■ ПРИВЕДЁННЫЙ ОТРЫВОК ■
*-*-*

Воспитательные моменты. Как любить ребенка. Оставьте меня детям (Педагогические записи) - Януш Корчак
Шрифт:
Интервал:
Закладка:
Он меня выслушал и кивнул.
В подворотне ко мне кинулся дворник.
– Спаси, Всемогущий. Пусть только не спрашивают ни о чем, не просят, пусть ничего не говорят.
На тротуаре лежит мертвый мальчик. Рядом трое мальчишек поправляют в игре шнурки-вожжи. В какой-то момент посмотрели на лежащего – отодвинулись на пару шагов, но игру не прекратили.
Каждый, кто побогаче, должен помогать семье. Семья – это братья и сестры, свои и жены, их братья, старые родители, дети. Помощь – от пяти до пятидесяти злотых, и так с утра до позднего вечера.

*-*-*

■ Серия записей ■
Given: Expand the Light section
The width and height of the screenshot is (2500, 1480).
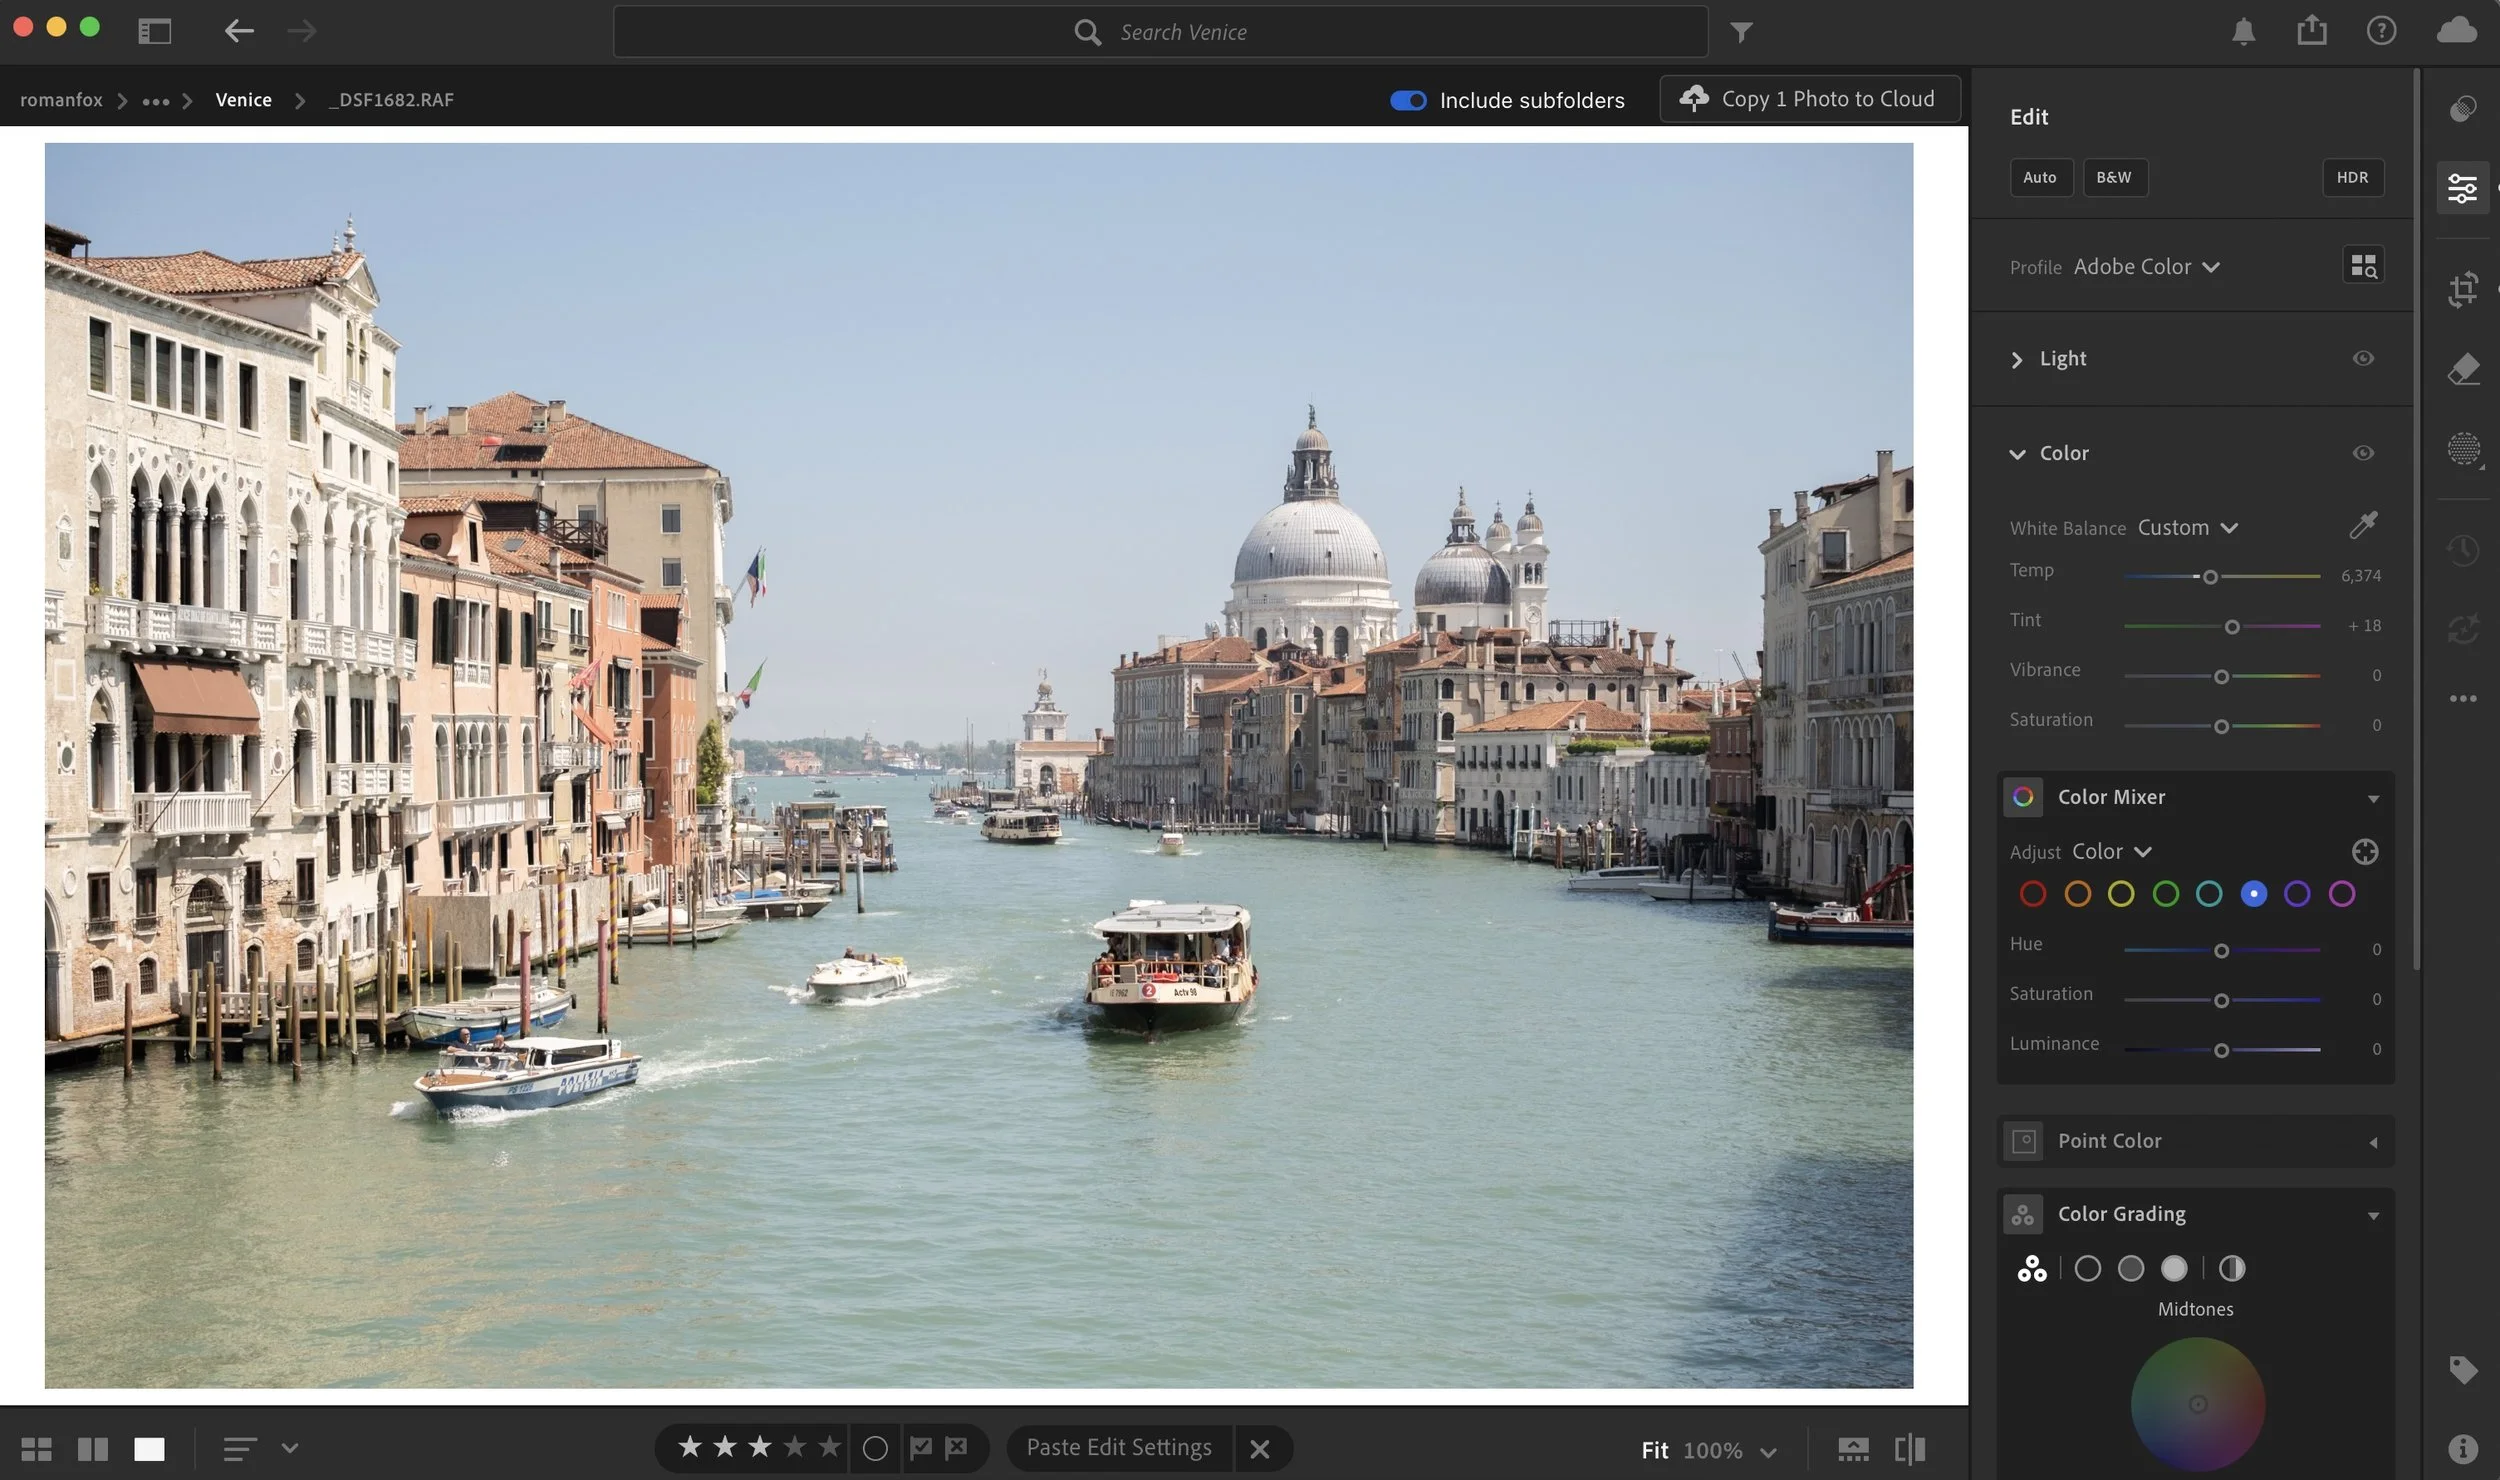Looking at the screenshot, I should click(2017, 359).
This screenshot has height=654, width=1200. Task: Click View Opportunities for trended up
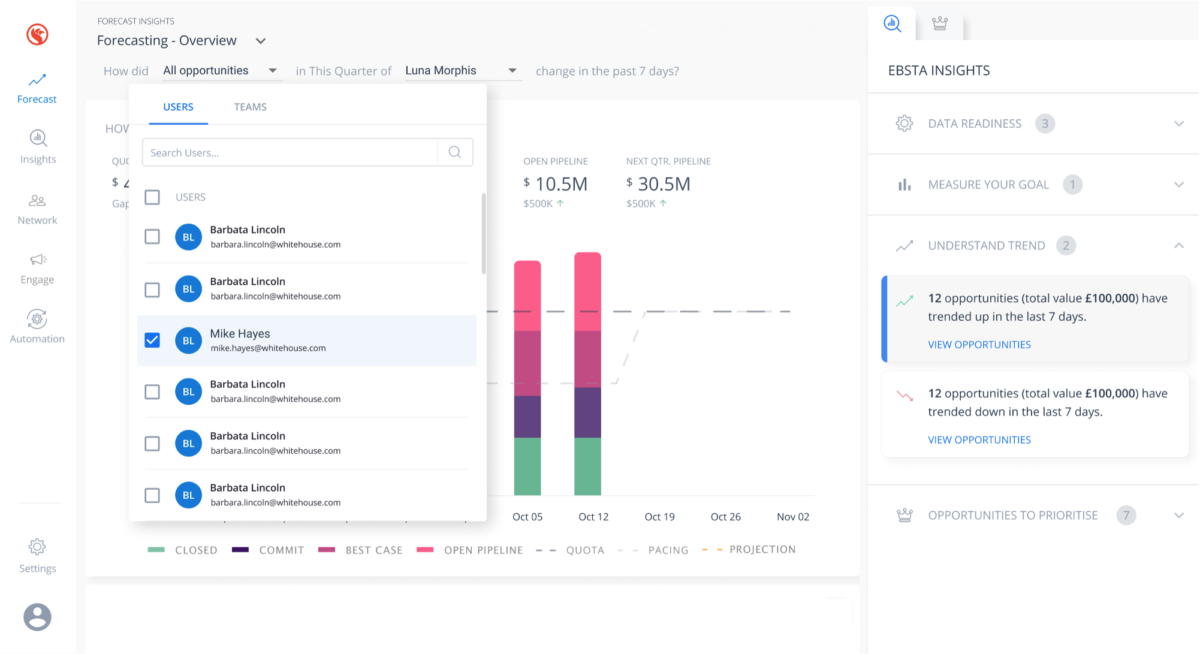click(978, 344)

*-*-*

■ ЗАДАЧИ И ЗАДАНИЯ ■
- A) Какой размер помощи семье называется в отрывке?
- B) Пожалуйста, обновите записи от строки, содержащей «This screenshot has», до конца записей включительно, заменив «trended up» на «trended down» и ничего больше не меняя. Приведите только эти строки, без изображений.

■ ОТВЕТЫ К ЗАДАНИЯМ ■
- A) От пяти до пятидесяти злотых.

- B)
This screenshot has height=654, width=1200. Task: Click View Opportunities for trended down
click(978, 344)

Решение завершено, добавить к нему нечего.